IIRC there’s a scene at the end of that Pit inflitration story with Sgt. Slaughter where Hama pokes fun at himself on these issues: Zandar (another relative of Zartan) pretends to be a redneck gas station owner who wants to know if the vehicles the Joes are driving are made in America before he gives them wrong directions to which way Cobra went. The Dreadnoks have a good laugh at how shameless that was.

Ultimately I don’t know what Larry Hama’s politics are but I think it would be a mistake to assume that “GI Joe” is automatically jingoistic propaganda, just as it would be a mistake to assume that all “Superman” comics are right-wing because the classic intro contains the phrase “…and the American way.”

Reply
Felicity link
7/11/2019 07:34:40 am

I remember the issue with Roadblock’s rant about “yuppies driving cars built by former Axis powers to the detriment of American auto workers,” but I don’t think we can assume from this that Larry Hama’s politics are to the right. I remember stories where the Joes have to intervene in other countries and the Joes comment on how America has propped up right-wing dictators and amoral corporations and that this is why things have gotten so bad that the rebels have to work with Cobra. When I read that issue I also happened to be in the middle of a Noam Chomsky pocket digest and I was impressed at the overlap between the two. And you’ll notice that in Roadblock’s rant he specifically objects to over-privileged yuppies and their indifference to the plight of the American working class who were suffering during the recession of the late eighties/early nineties.

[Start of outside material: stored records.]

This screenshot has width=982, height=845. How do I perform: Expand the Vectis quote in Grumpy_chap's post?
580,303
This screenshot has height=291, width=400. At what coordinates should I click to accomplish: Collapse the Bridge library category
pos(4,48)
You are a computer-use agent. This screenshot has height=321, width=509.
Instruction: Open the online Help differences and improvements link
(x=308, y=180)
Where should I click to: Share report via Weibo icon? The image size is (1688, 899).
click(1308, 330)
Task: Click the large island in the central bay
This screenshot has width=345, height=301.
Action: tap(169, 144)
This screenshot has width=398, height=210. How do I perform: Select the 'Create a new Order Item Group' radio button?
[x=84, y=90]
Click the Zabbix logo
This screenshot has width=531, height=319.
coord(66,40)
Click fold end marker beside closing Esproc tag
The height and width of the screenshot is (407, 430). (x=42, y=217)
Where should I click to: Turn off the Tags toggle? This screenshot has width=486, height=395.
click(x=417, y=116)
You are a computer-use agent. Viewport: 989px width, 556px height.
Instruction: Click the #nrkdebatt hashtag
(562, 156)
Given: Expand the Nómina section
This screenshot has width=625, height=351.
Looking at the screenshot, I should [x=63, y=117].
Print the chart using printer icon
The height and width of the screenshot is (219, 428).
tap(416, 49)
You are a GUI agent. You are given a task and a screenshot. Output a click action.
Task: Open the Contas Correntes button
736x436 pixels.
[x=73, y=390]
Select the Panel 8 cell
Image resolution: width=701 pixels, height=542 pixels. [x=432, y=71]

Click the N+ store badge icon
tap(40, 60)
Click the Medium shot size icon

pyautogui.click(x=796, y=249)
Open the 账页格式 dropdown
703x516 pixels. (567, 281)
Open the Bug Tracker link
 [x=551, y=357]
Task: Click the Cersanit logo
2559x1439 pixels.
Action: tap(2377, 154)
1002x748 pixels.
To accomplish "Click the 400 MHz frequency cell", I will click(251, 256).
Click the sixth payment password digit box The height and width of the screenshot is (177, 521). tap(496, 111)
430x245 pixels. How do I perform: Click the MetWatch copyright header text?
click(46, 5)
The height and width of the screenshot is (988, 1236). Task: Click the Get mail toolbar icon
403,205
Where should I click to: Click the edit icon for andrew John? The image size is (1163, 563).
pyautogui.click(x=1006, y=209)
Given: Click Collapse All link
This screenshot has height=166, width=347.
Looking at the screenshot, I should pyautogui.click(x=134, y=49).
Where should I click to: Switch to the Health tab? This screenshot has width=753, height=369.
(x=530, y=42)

That recession is a subject Hama would revisit in a few months when Cobra takes over the town of Millville which is rapidly dying from a lack of employment after the steel mill closed. In a bleak bit of black comedy Cobra enslaves the whole town with mind control but does, ironically, deliver on its promise to turn the town’s economy around and offer full employment.

Meanwhile, Cobra Commander, in his “how I survived” speech (after he was believed to be dead), agrees that America is the land of opportunity as he walks us through his pyramid schemes, political bribery, and other corrupt business practices that made him rich.

IIRC there’s a scene at the end of that Pit inflitration story with Sgt. Slaughter where Hama pokes fun at himself on these issues: Zandar (another relative of Zartan) pretends to be a redneck gas station owner who wants to know if the vehicles the Joes are driving are made in America before he gives them wrong directions to which way Cobra went. The Dreadnoks have a good laugh at how shameless that was.

Ultimately I don’t know what Larry Hama’s politics are but I think it would be a mistake to assume that “GI Joe” is automatically jingoistic propaganda, just as it would be a mistake to assume that all “Superman” comics are right-wing because the classic intro contains the phrase “…and the American way.”

Reply
Felicity
7/11/2019 07:37:45 am

Sorry about the double post. It *said* there was an error and that it didn’t post the first time. :-)

Reply
LiamKav
23/9/2020 01:58:05 am

To be fair, I think Hama's right-wing leanings are fairly well known. And, like Chuck Dixon, he never allowed his politics to dominate his work in the way that, say, Frank Miller or Steve Dikto did.